IV. Johnson’s Fourteenth Amendment Claim
“A prisoner’s liberty interest is implicated by prison discipline . . . only if the discipline
imposes an atypical and significant hardship on the inmate in relation to the ordinary incidents of
prison life.” Davis v. Barrett, 576 F.3d 129, 133 (2d Cir. 2009) (alteration adopted and quotation
marks omitted). In “determining what constitutes an ‘atypical and significant’ hardship,” courts
should consider at least three “relevant factors”: “(1) the effect of disciplinary action on the
length of prison confinement; (2) the extent to which the conditions of the disciplinary segregation
7 differ from other routine prison conditions; and (3) the duration of the disciplinary segregation
imposed compared to discretionary confinement.” Wright v. Coughlin, 132 F.3d 133, 136 (2d
Cir. 1998). We have held that “restrictive confinements of less than 101 days do not generally
raise a liberty interest warranting due process protection, and thus require proof of conditions more
onerous than usual.” Davis, 576 F.3d at 133.

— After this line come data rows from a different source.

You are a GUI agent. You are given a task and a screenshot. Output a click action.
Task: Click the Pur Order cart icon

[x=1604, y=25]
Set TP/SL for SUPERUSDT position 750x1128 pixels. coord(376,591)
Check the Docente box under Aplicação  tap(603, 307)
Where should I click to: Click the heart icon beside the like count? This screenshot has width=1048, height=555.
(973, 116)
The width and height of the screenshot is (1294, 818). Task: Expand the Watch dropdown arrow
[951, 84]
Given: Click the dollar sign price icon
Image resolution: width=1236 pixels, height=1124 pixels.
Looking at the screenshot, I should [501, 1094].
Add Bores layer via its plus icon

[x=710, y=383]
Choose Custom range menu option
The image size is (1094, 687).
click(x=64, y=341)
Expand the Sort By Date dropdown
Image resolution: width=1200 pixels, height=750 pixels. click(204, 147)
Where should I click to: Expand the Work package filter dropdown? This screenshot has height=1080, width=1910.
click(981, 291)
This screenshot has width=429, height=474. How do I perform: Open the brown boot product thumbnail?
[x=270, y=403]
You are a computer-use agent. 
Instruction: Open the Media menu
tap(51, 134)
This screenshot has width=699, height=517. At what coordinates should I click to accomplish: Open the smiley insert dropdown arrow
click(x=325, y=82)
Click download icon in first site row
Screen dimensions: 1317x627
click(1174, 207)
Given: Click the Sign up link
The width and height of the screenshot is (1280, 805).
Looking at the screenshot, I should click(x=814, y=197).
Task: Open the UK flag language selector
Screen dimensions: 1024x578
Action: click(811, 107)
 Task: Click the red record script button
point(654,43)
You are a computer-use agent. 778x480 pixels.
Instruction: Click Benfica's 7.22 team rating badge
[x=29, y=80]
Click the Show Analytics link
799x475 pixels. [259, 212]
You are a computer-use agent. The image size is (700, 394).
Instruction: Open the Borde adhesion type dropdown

The R&R noted that Johnson “adduce[d] no evidence as to how his confinement compared
to other contraband watches at Elmira” and concluded that a reasonable factfinder could not find
that Johnson’s confinement “gave rise to a liberty interest.” Johnson, 2023 WL 10947179, at
*11. In objecting to that finding, Johnson argued that the R&R “disregards the fact that there was
no process whatsoever issued for Plaintiffs confinement.” App’x at 1305. But on appeal,
Johnson argues for the first time that questions of fact bar summary judgment, as “the record is
replete with evidence that the inhumane conditions suffered by plaintiff . . . violated the prison’s
own policies for contraband confinements” and subjected him to “conditions more onerous than
usual.” Appellant’s Br. at 64.
Under Federal Rule of Civil Procedure 72(b), parties can “serve and file specific written
objections to the proposed findings and recommendations” of a magistrate judge. Fed. R. Civ.
P. 72(b)(2) (emphasis added). But “when a party fails to object timely to a magistrate’s
recommended decision, it waives any right to further judicial review of that decision.” Miller v.
Brightstar Asia, Ltd., 43 F.4th 112, 120 (2d Cir. 2022) (quotation marks omitted). Here,
Johnson’s objection to the R&R alleged a lack of due process but did not claim that his
confinement was atypical and significant in light of Elmira’s contraband confinement policies.
His argument on appeal is thus waived. See Wagner & Wagner, LLP v. Atkinson, Haskins, Nellis,
8 Brittingham, Gladd & Carwile, P.C., 596 F.3d 84, 92 (2d Cir. 2010) (finding that an objection to
an R&R that “failed to raise the claim now made . . . was, therefore, a waiver”).
* * *
We have considered Johnson’s remaining arguments and find them to be without merit.
For the foregoing reasons, the judgment of the district court is AFFIRMED.